C’est une très grande perte d’abord pour Christiane, la compagne de toute sa vie avec laquelle il avait largement dépassé le cap des noces d’or, et pour leurs deux enfants, Nicolas et Anne, et leurs cinq petits-enfants, mais aussi pour tous ses amis et amies, des quelques fidèles qui l’ont accompagné depuis les bancs du collège jusqu’au grand nombre de celles et ceux qu’il s’était faits tout au long de sa vie. C’était un homme d’une probité et d’une droiture irréprochables, doublé d’un remarquable intellectuel à la rigueur intransigeante et à l’humour redoutable. Sa trajectoire de vie est exemplaire à plus d’un titre, de son engagement précoce et sans faille pour la paix et la justice dans le monde jusqu’à sa brillante carrière universitaire entièrement consacrée à la défense de la diversité culturelle et à la critique du concept de développement. Il a beaucoup marqué l’histoire et la pensée de l’Institut universitaire d’études du développement (IUED), auquel il était profondément attaché, et sa disparition ne manquera pas d’attrister toutes les personnes qui ont eu la chance d’y travailler avec lui ou d’y bénéficier de ses enseignements.

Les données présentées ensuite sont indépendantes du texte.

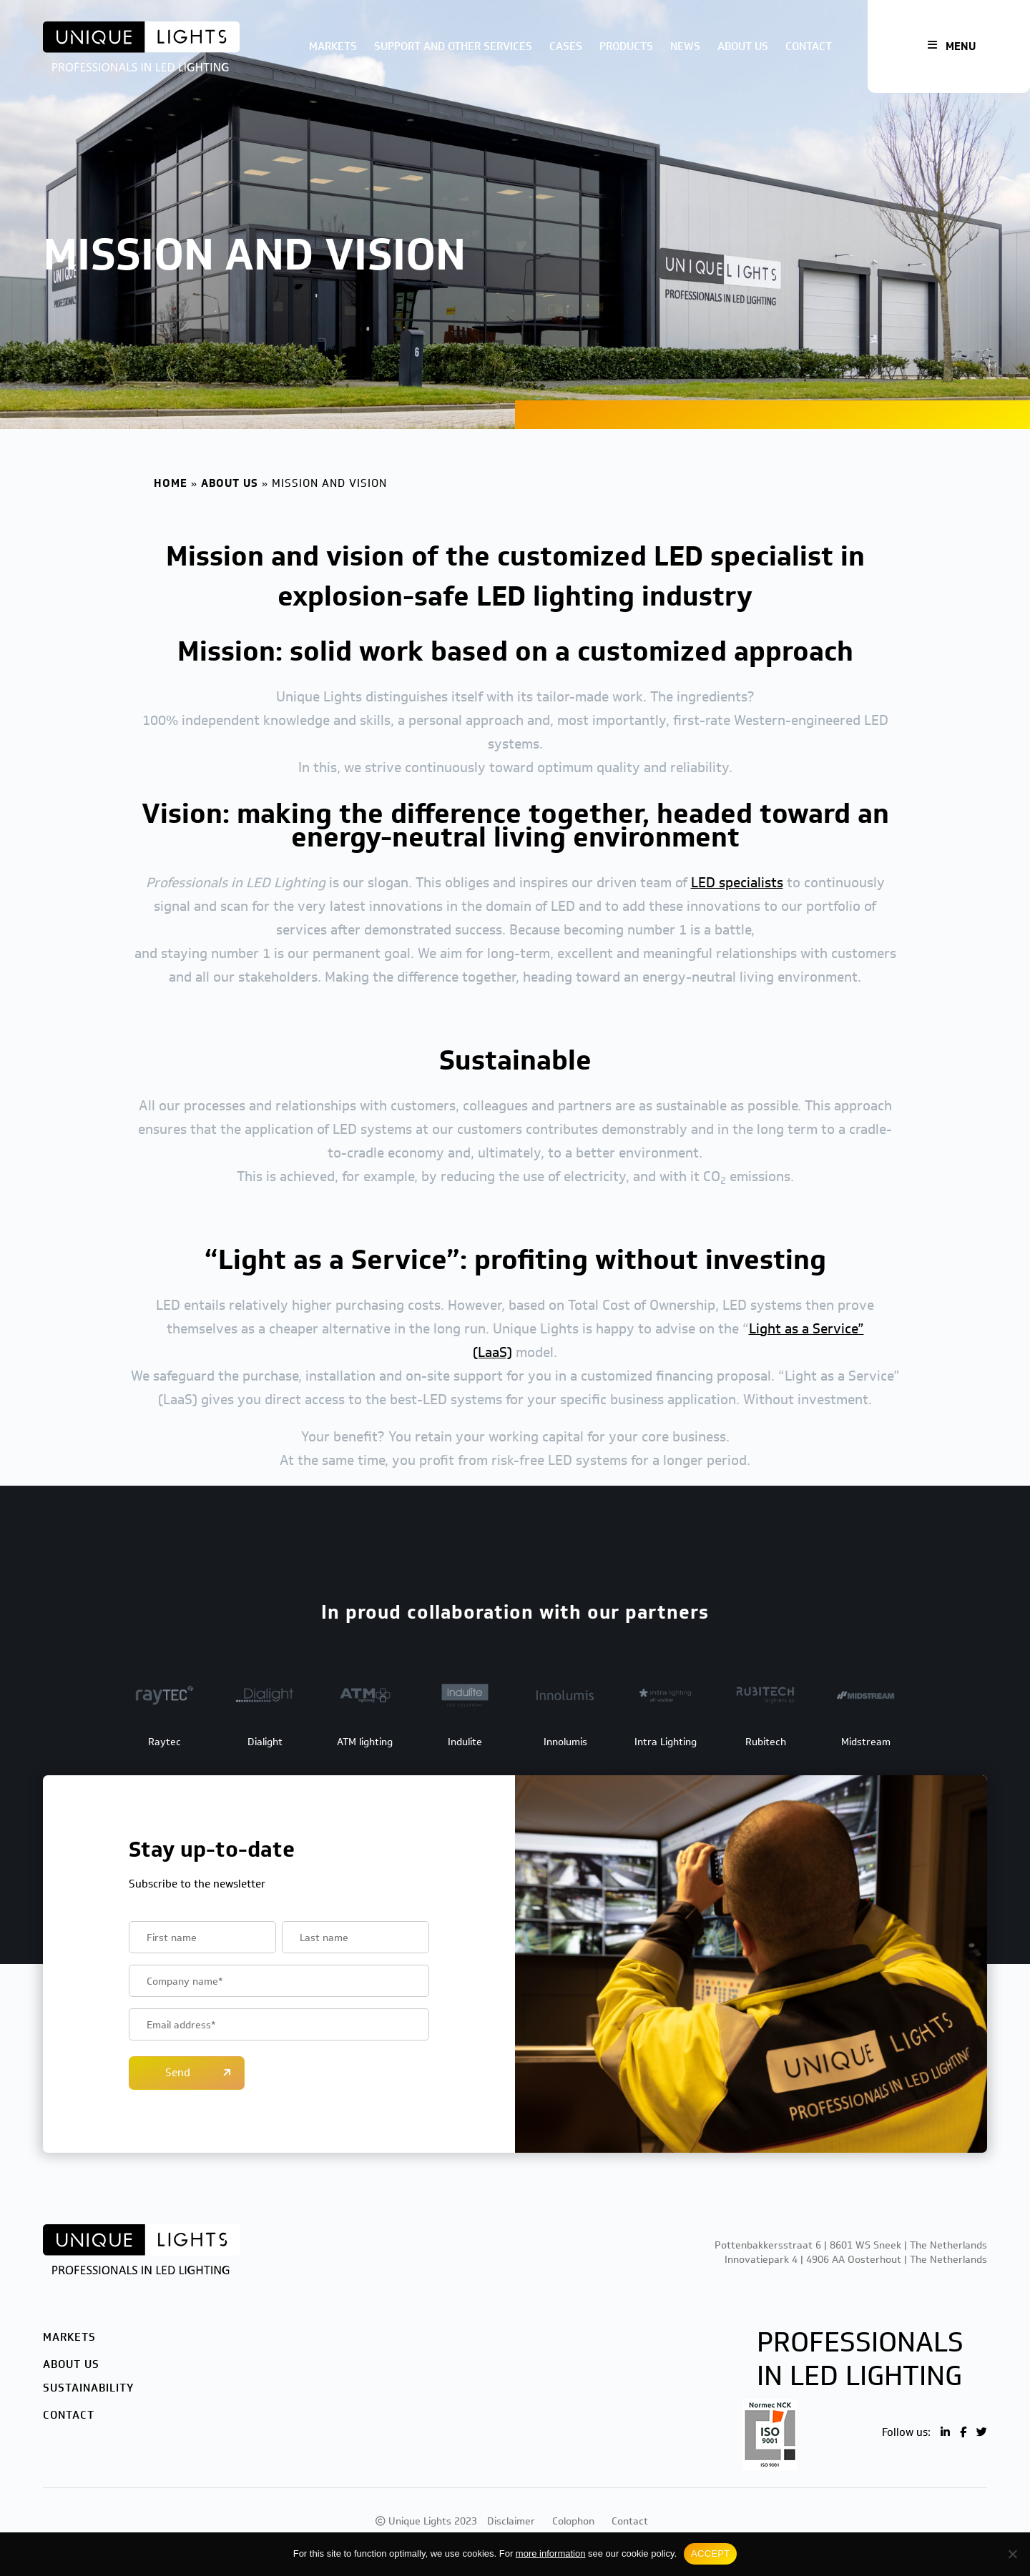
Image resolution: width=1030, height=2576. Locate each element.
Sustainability (88, 2388)
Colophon (573, 2521)
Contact (808, 46)
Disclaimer (511, 2521)
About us (742, 46)
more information (551, 2553)
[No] (1012, 2554)
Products (626, 46)
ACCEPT (710, 2553)
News (685, 46)
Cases (565, 46)
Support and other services (453, 46)
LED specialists (737, 882)
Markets (333, 46)
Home (170, 483)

Né en juillet 1938 à Genève, Gilbert Rist a fait sa maturité fédérale classique en 1957 au Collège Calvin avant d’entreprendre simultanément deux licences à l’Université de Genève, l’une en sciences politiques (mention relations internationales) et l’autre en théologie, obtenues respectivement en 1963 et 1964. Après avoir assuré une charge d’enseignement en 1964-65 à la Faculté de droit de l’Université de Tunis, il revient à Genève pour prendre la direction du Foyer John Knox de 1966 à 1971 et fonder le Centre Europe Tiers Monde (CETIM), dont il sera le directeur de 1971 à 1975. En parallèle, il entreprend, à l’Institut de hautes études internationales (IUHEI), sous la direction du professeur Roy Preiswerk, une thèse de doctorat qu’il soutient en 1977 et qui sera publiée l’année suivante sous le titre Image des autres, image de soi? Comment les Suisses voient le tiers monde (Éditions Georgi). Pendant les années 1970, il s’engage aussi avec résolution dans la société civile, jouant notamment un rôle clé comme membre du comité du Mouvement anti-apartheid de Suisse entre 1966 et 1977 et membre du comité de la Déclaration de Berne (Association suisse pour un développement solidaire) de 1971 à 1978, alors que son engagement pour la cause palestinienne restera constant. Il participe également de 1977 à 1979 au grand projet de recherche de l’Université des Nations Unies sur les «Objectifs, processus et indicateurs du développement» dirigé par le professeur Johan Galtung.
La longue et fructueuse collaboration de Gilbert Rist avec l’Institut d’études du développement (qui deviendra l’IUED en 1977 après la signature d’une convention avec l’Université de Genève, puis fusionnera en 2008 avec l’IUHEI pour fonder notre Institut) commence dès 1975, quand il le rejoint comme chercheur associé. En 1978, il y est nommé chargé de recherche puis de cours, assurant notamment pendant plusieurs années l’enseignement du cours de «tronc commun» en anthropologie nouvellement créé. Dès 1979, il rejoint l’équipe rédactionnelle des Cahiers de l’IUED, qui vont laisser une empreinte forte dans l’histoire des études du développement et dont il sera jusqu’à sa retraite un élément moteur. En 1985, à l’issue d’un concours international relevé, il est nommé professeur dans le domaine des relations interculturelles, poste qu’il occupera jusqu’au terme de sa carrière académique en 2003.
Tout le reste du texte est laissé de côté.